__Quoted passage__
Over a Barrel

The Rise and Fall of New York's Taylor Wine Company

By Thomas Pellechia

Subjects: Food, Business History, New York/regional, American History, American Studies
Series: Excelsior Editions
Imprint: Excelsior Editions
Paperback : 9781438455501, 272 pages, January 2018
Hardcover : 9781438455495, 272 pages, April 2015

Alternative formats available from:

Table of contents

Acknowledgments
Prologue
1. Arrivals
2. War and Prohibition
3. Rebirth
4. The Rise
5. The Competition
6. Successful Choices
photo gallery follows page 98
7. Expansion
8. Offspring
9. Trouble Ahead
10. The Big Leagues
11. Fraying
12. Unraveling
13. The Fall
Epilogue
References
Index

How a small family company in the Finger Lakes became one of the most important wine producers in the United States, only to be taken down by corporate greed and mismanagement.

Description

Finalist for the 2015 ForeWord INDIEFAB Book of the Year Award in the Regional Category

In 1880, Walter Stephen Taylor, a cooper's son, started a commercial grape juice company in New York's Finger Lakes region. Two years later, wine production was added, and by the 1920s, the Taylor Wine Company was firmly established. Walter Taylor's three sons carefully guided the company through Prohibition and beyond, making it the most important winery in the Northeast and profoundly affecting the people and community of Hammondsport, where the company was headquartered.

In the 1960s, the Taylor family took the company public. Ranked sixth in domestic wine production and ripe for corporate takeover, the company was sold to Coca-Cola in 1977. Three more changes of corporate ownership followed until, in 1995, this once-dynamic and important wine producer was obliterated, tearing apart the local economy and changing a way of life that had lasted for nearly a century.

__Material__
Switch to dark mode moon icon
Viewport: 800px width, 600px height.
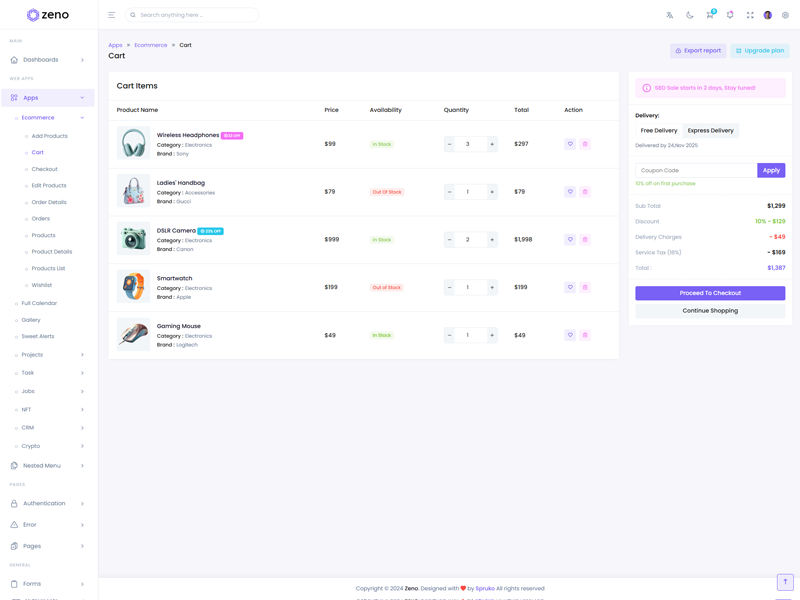(x=690, y=15)
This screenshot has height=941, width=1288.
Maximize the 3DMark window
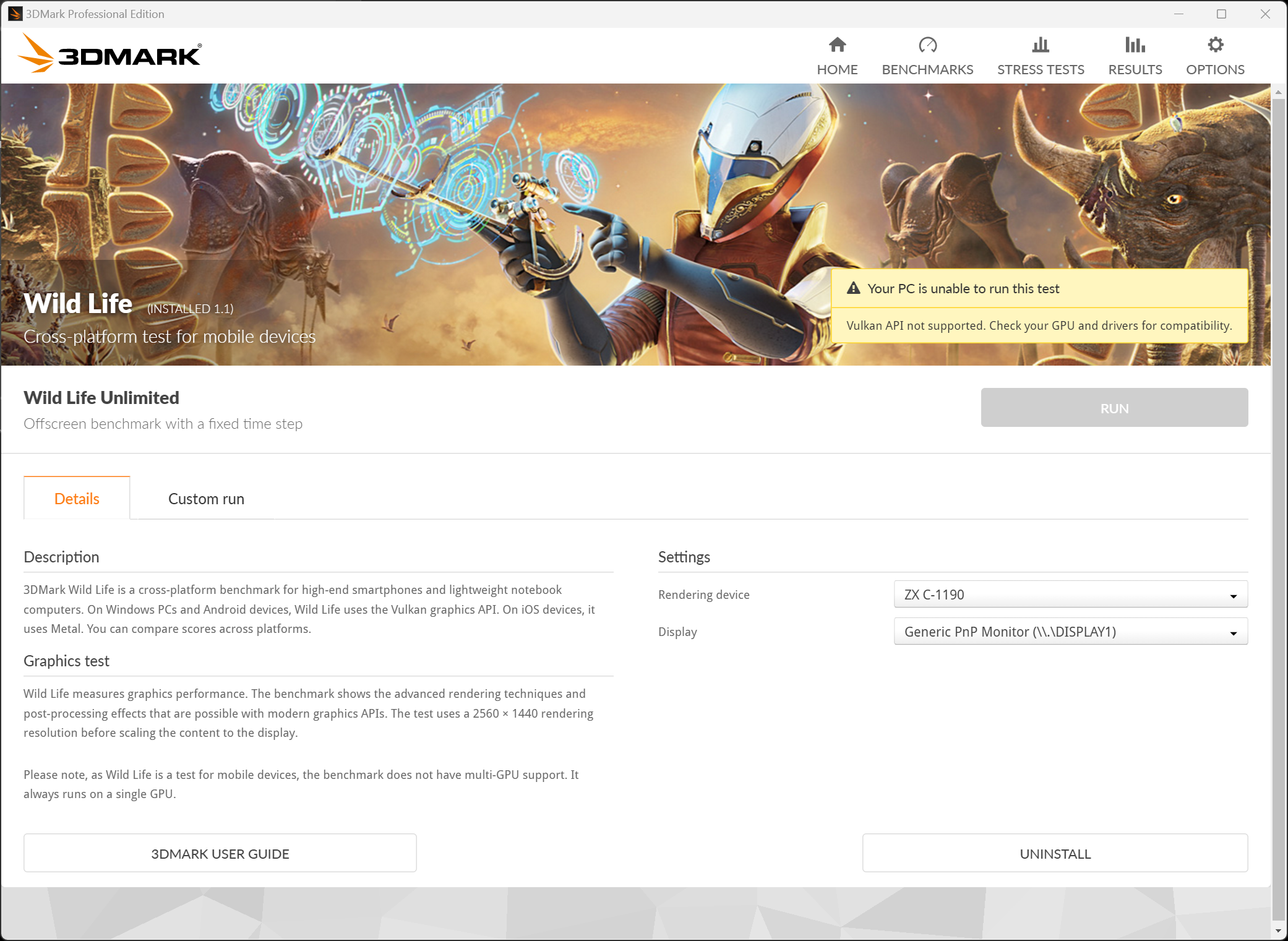(x=1221, y=14)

__Set exercise__
Duplicate the part of the book listing for Over a Barrel from "In 1880, Walter" up to and including "nearly a century.". The records are separate material and have no connection to the book listing.

__Response to this task__
In 1880, Walter Stephen Taylor, a cooper's son, started a commercial grape juice company in New York's Finger Lakes region. Two years later, wine production was added, and by the 1920s, the Taylor Wine Company was firmly established. Walter Taylor's three sons carefully guided the company through Prohibition and beyond, making it the most important winery in the Northeast and profoundly affecting the people and community of Hammondsport, where the company was headquartered.

In the 1960s, the Taylor family took the company public. Ranked sixth in domestic wine production and ripe for corporate takeover, the company was sold to Coca-Cola in 1977. Three more changes of corporate ownership followed until, in 1995, this once-dynamic and important wine producer was obliterated, tearing apart the local economy and changing a way of life that had lasted for nearly a century.